# AVAILABLE DATA
BEGIN

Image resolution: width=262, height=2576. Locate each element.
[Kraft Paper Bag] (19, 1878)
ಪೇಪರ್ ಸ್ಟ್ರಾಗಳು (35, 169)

END
BEGIN

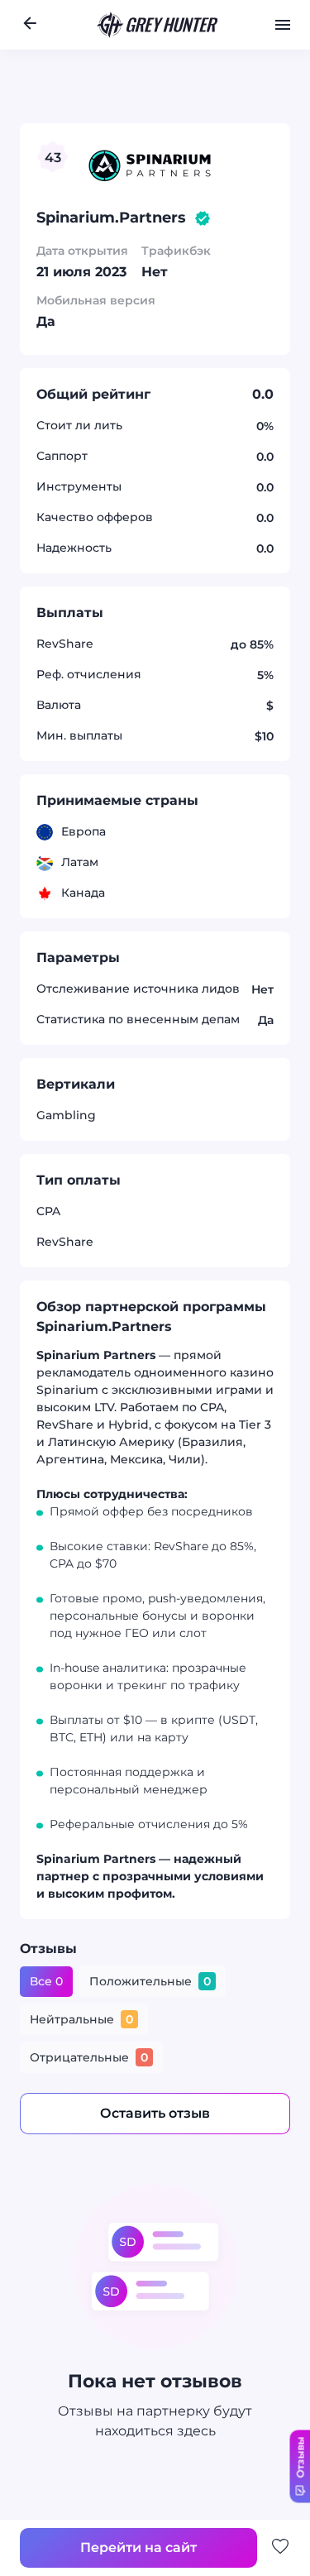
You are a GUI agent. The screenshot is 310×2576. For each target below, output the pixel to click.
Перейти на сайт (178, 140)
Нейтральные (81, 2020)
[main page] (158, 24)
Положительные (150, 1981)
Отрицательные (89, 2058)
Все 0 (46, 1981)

END

# WHAT IS BEING ASKED
Your answer should consist of the lines from the material that contain "each".

# ANSWER SPACE
Image resolution: width=262, height=2576. Locate each element.
You are a GUI agent. The screenshot is 310×2576. For each target below, output the pixel to click.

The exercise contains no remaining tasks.